Kannst du den Artikel über das verlängerte Waffenembargo gegen den Sudan vollständig und Wort für Wort abschreiben?

### [Auszug]
• • • • • • •

UN verlängert teilweisen Waffenembargo gegen den Sudan um einen Monat

Der UN-Sicherheitsrat hat am Donnerstag beschlossen, das teilweise Waffenembargo gegen den Sudan um einen Monat zu verlängern. Die Maßnahme zielt darauf ab, die Eskalation der anhaltenden Gewalt im Land einzudämmen, die seit dem Ausbruch des Konflikts zwischen rivalisierenden Militärführungen im April 2023 Tausende von Zivilisten das Leben gekostet hat.

Sudans UN-Botschafter wies die Verlängerung scharf zurück und argumentierte, dass ein umfassendes Waffenembargo gegen Artikel 51 der UN-Charta verstoße, der Staaten das Recht auf individuelle und kollektive Selbstverteidigung zusichert. Er betonte, dass der Sudan weiterhin das Recht habe, sich gegen bewaffnete Gruppen und externe Bedrohungen zu verteidigen, und forderte eine differenzierte Herangehensweise an die Waffenlieferungen.

• • • • • • •

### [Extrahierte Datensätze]
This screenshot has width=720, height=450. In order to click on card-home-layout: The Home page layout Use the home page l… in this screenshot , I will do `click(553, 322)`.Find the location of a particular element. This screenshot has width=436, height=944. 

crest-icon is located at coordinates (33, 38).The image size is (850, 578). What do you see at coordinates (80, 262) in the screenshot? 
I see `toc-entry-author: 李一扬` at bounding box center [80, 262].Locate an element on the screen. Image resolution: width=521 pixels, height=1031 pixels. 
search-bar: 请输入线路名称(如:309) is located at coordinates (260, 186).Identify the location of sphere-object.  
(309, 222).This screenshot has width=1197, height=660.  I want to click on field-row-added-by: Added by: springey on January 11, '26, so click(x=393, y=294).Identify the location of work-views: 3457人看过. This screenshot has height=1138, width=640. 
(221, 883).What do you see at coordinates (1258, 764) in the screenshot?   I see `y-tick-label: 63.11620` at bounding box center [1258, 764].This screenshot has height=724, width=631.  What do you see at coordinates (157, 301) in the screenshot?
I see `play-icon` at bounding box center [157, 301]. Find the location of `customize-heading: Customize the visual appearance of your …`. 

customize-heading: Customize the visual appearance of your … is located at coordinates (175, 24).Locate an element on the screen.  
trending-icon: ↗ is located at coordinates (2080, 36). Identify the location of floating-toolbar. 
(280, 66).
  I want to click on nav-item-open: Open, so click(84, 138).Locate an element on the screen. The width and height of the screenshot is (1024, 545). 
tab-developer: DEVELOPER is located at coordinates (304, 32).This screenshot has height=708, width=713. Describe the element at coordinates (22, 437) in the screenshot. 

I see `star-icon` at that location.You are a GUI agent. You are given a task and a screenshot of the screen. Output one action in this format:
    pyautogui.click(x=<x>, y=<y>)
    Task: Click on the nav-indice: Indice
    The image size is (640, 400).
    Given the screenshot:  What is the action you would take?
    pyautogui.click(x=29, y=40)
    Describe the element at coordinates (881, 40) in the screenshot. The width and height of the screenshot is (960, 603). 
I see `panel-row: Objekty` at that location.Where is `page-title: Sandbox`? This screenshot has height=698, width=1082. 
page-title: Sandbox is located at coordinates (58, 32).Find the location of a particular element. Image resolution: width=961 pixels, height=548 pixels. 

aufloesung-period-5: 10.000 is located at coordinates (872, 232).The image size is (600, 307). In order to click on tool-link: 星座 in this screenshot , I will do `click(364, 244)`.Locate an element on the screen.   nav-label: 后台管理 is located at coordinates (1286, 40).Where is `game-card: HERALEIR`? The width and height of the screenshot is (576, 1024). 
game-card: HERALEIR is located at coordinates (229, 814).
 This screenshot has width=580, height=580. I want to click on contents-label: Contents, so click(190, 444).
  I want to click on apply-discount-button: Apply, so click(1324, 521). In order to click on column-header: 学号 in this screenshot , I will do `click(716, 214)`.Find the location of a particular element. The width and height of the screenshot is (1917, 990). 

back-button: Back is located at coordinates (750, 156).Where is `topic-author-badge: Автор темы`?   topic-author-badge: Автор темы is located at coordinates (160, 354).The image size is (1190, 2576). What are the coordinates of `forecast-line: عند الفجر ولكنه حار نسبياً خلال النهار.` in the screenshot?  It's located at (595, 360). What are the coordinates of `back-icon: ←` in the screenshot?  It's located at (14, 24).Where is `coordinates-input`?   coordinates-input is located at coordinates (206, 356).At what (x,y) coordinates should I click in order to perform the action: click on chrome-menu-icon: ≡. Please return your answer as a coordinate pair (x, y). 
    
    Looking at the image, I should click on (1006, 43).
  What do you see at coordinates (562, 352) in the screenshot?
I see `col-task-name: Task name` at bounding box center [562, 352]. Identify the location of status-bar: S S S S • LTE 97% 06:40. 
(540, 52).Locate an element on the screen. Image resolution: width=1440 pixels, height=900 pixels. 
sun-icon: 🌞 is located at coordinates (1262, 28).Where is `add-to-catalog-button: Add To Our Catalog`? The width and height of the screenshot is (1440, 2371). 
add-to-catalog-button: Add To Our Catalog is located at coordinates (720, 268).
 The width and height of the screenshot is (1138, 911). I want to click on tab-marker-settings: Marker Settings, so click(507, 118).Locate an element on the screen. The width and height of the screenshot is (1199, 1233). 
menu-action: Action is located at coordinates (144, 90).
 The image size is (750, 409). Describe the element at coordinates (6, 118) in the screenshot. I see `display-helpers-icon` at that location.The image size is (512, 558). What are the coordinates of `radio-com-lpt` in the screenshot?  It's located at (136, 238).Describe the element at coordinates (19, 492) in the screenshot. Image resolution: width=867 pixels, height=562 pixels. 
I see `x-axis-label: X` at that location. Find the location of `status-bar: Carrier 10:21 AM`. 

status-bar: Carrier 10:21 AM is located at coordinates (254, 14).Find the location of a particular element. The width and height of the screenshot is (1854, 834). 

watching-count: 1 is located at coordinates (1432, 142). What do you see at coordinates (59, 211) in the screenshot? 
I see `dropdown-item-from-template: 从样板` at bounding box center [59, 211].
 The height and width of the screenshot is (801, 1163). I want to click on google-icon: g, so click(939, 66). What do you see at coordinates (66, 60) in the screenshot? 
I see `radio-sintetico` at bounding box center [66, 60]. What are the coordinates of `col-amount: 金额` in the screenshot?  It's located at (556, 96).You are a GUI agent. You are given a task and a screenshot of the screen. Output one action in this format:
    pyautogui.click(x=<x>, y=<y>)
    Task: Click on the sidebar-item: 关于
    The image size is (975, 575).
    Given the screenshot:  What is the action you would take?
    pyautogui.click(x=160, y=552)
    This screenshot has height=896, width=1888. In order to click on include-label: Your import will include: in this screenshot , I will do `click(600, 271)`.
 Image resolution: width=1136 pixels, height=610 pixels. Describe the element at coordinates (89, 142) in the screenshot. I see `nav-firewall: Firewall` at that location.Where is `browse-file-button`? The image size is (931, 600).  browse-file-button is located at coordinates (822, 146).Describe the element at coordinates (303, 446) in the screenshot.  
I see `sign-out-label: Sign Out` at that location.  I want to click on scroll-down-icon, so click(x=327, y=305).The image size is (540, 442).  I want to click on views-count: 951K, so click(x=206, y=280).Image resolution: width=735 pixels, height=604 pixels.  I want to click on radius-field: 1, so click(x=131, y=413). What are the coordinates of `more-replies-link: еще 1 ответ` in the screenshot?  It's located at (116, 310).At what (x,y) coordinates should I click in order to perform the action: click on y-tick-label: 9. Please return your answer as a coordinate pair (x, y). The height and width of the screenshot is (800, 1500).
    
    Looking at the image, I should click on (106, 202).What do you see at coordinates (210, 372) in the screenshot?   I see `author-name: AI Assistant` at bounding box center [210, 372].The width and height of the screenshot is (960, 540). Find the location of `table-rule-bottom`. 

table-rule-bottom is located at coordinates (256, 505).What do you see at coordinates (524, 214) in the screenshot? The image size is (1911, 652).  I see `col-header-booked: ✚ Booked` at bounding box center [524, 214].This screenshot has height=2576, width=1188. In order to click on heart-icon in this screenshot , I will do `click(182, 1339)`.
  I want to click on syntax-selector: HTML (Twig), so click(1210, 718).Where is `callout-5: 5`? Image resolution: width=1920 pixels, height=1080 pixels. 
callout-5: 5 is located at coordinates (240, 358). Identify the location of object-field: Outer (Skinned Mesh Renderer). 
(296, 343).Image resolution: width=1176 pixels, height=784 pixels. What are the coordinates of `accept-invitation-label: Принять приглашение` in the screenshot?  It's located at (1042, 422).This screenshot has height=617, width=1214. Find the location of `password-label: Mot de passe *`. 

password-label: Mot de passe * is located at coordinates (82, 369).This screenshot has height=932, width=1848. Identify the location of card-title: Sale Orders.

• • • • • • •

### [Lösung]
UN verlängert teilweisen Waffenembargo gegen den Sudan um einen Monat

Der UN-Sicherheitsrat hat am Donnerstag beschlossen, das teilweise Waffenembargo gegen den Sudan um einen Monat zu verlängern. Die Maßnahme zielt darauf ab, die Eskalation der anhaltenden Gewalt im Land einzudämmen, die seit dem Ausbruch des Konflikts zwischen rivalisierenden Militärführungen im April 2023 Tausende von Zivilisten das Leben gekostet hat.

Sudans UN-Botschafter wies die Verlängerung scharf zurück und argumentierte, dass ein umfassendes Waffenembargo gegen Artikel 51 der UN-Charta verstoße, der Staaten das Recht auf individuelle und kollektive Selbstverteidigung zusichert. Er betonte, dass der Sudan weiterhin das Recht habe, sich gegen bewaffnete Gruppen und externe Bedrohungen zu verteidigen, und forderte eine differenzierte Herangehensweise an die Waffenlieferungen.